Шекспир по-японски и по Варликовскому

«Кориолан» труппы «Тинтэн» начался с того, что хор – довольно субтильные мужчины и женщины – вынес на согбенных спинах богатыря-полководца Кая Марция Кориолана, и сразу стало ясно, что герой – непосильный груз для народа, ибо героизм нужен в экстремальных ситуациях, а в повседневности требуются хлеб и зрелища. Зрелище было экзотическим: захватывающий компромисс между традиционным японским театром и открытостью мировой драматургии.

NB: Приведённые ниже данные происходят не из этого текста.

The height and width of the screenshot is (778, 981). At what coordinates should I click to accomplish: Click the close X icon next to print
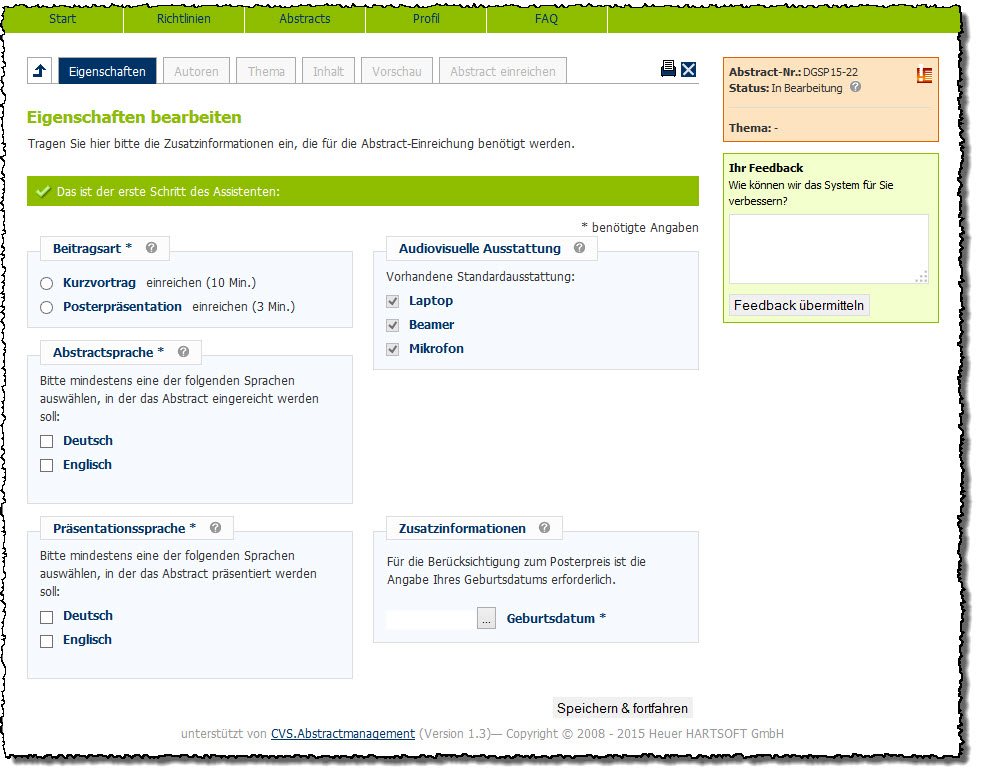point(688,69)

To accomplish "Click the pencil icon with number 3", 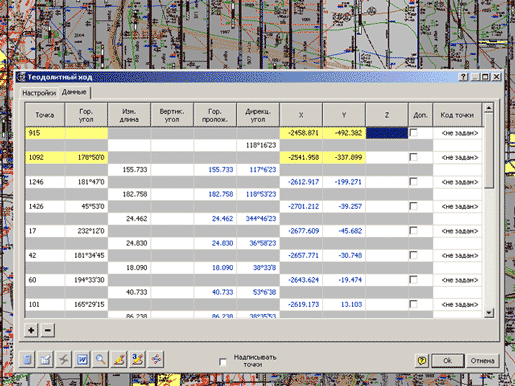I will [x=137, y=360].
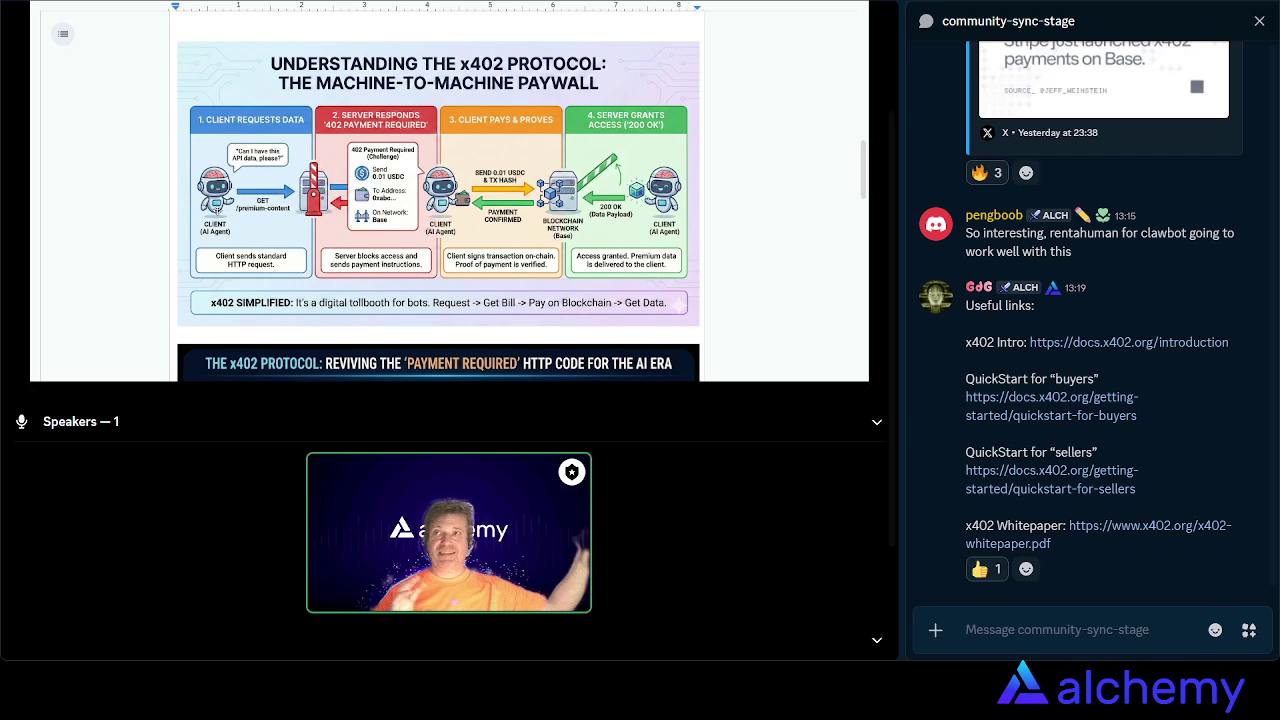Screen dimensions: 1280x720
Task: Click the speaker video tile
Action: click(x=449, y=533)
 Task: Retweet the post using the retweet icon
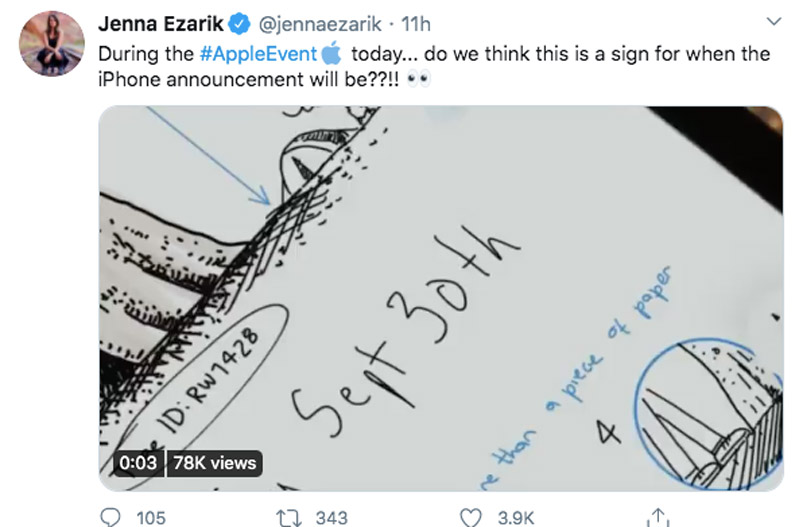[x=286, y=516]
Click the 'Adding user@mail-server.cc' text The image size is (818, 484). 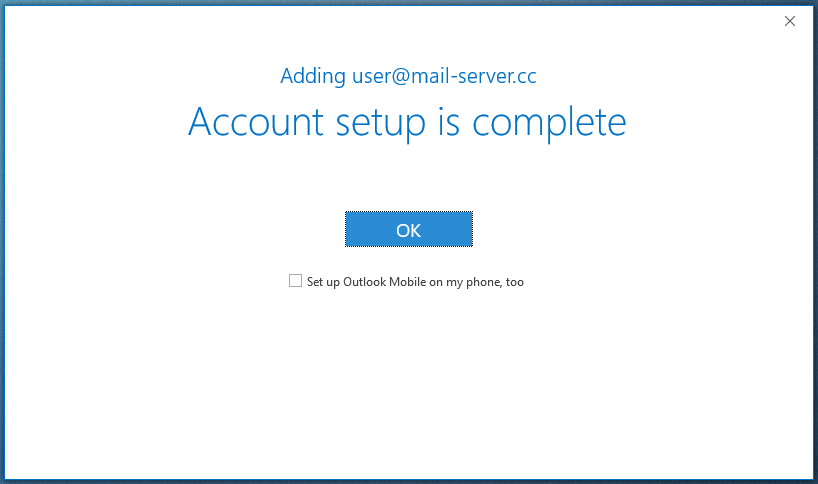click(408, 76)
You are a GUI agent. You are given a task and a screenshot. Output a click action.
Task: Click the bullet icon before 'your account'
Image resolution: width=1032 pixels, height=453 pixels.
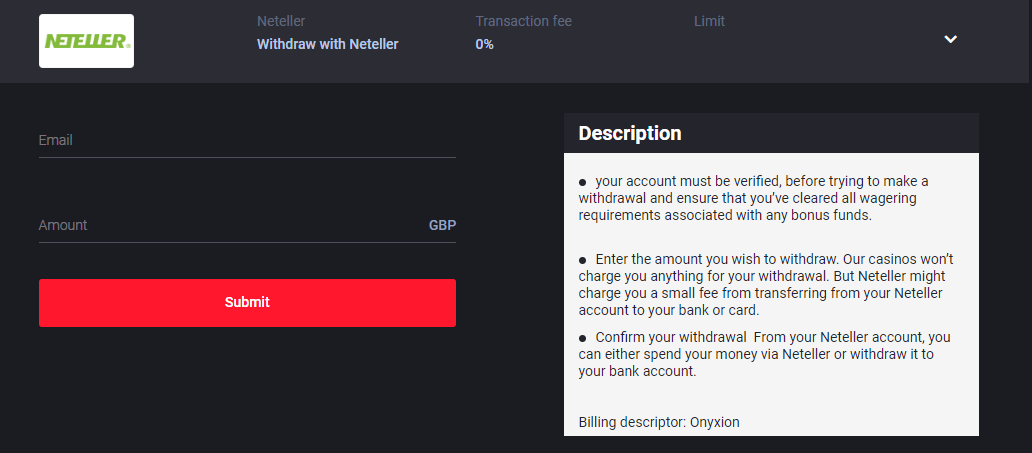pyautogui.click(x=583, y=182)
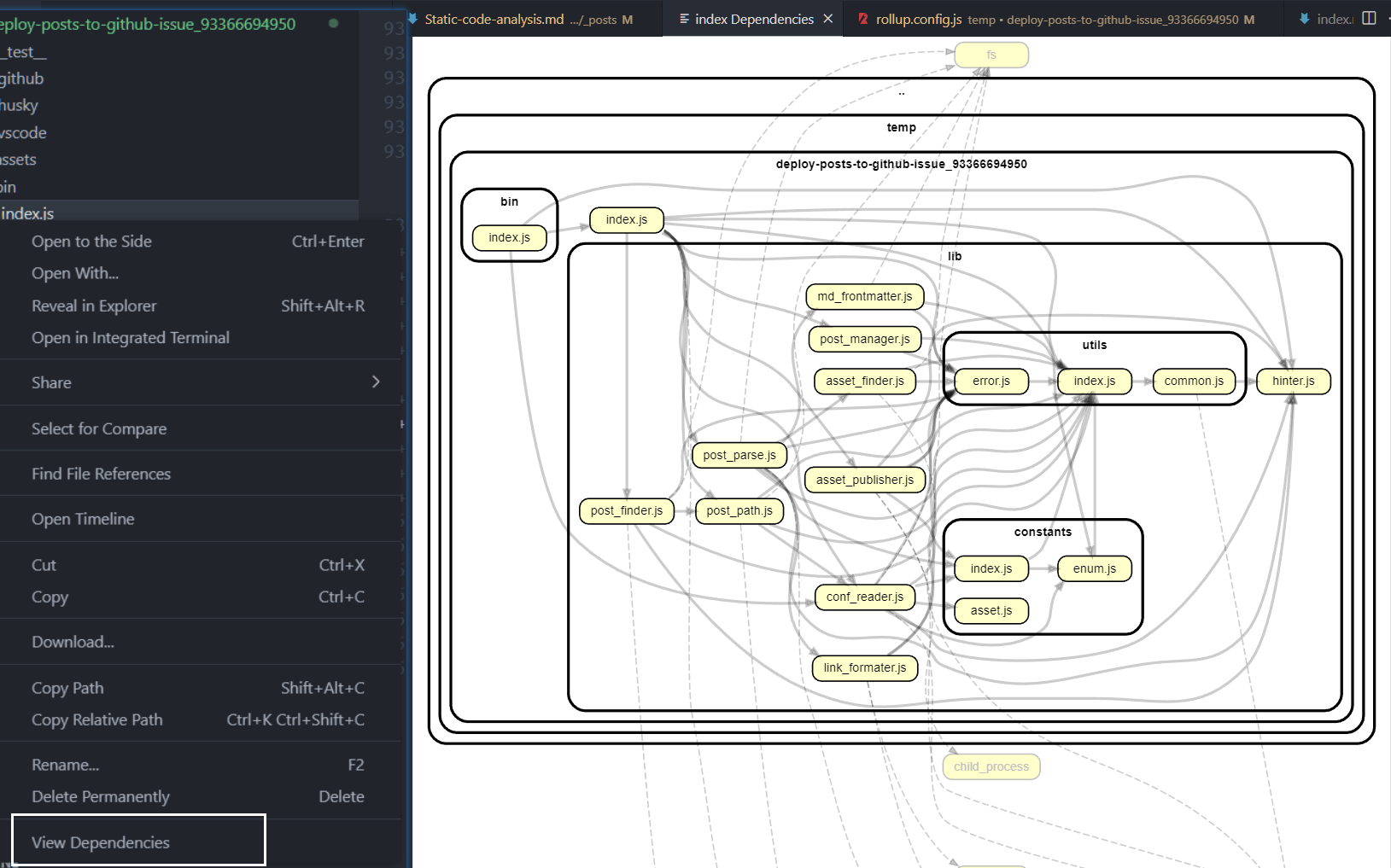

Основным предметом игры был хлеб: в руках Кориолана длинный батон был мечом, но для хора (народа Рима и всех персонажей, кроме заглавного) он оставался хлебом, и народ ненавидел Кориолана не за надменность и даже не за стремление к диктатуре, а за то, что он выступил против бесплатной раздачи хлеба плебсу. Продолжая путь к воинской славе и бесславной гибели, полководец в корзине за спиной нес эти самые батоны (вооружение), а «народ», поочередно подкрадываясь, вытаскивал их и заменял на огрызки... Трагедия Кориолана для «Титэна» – это трагедия человека, слишком надменного, чтобы поступаться принципами, слишком прямолинейного и честного, чтобы лгать, и слишком хорошего сына, чтобы отвергнуть мольбы матери пощадить Рим. Кориолан был героем, но нынче не время героев!

Если для Мотои Миуры Шекспир остается всеобъемлющим классиком, для Кшиштофа Варликовского трио «Король Лир», «Венецианский купец» и «Отелло» – это только сырье для коллажа, в который в равных, если не в больших долях вплетены фрагменты прозы нобелевского лауреата Джозефа Кутзее, американского борца за права темнокожих Элдриджа Кливера и неизвестного мне Джонатана Литтелла. Почему «Африканские сказки Шекспира»? То ли оттого, что Отелло – мавр, Кутзее – из ЮАР, а в спектакле много размышляют на темы сексуальной мощи афроамериканцев. То ли оттого, что трагедии Шекспира, в которых даже негодяи по-своему харизматичны, в наше бесформенное время торжества подленьких ничтожеств кажутся далекими и дикими «африканскими сказками».

Варликовский вылущивает из трех пьес важные для себя темы: ксенофобию (Отелло ненавидят за то, что он афровенецианец, а Шейлока за то, что еврей), хорошо известное нам стремление очистить площадку от тех, кто старше, опытнее, компетентнее, но недостаточно гибок, чтобы приучиться существовать применительно к подлости. (Я снова поминаю формулу Салтыкова-Щедрина, но без нее сегодня никуда). Но для режиссера и те, кому он сострадает, не белые и пушистые. Лир, умирающий в больнице для бедных от рака гортани, выслушивает от Корделии, как та ненавидит его. Шейлок – мясник, кромсающий большим ножом кровавый кусок говядины. Отелло – грубый солдафон; Дездемона – шлюховатая девица, которая, напившись, исполняет стриптиз в присутствии всего офицерского гарнизона Кипра. Режиссер убеждает зал в том, что прорываться сквозь тотальную несправедливость мира безнадежно. К счастью, убеждает ненадолго – пока не уляжется послевкусие от его отчаянного, злого и чертовски талантливого спектакля. Согласимся ли мы с ним?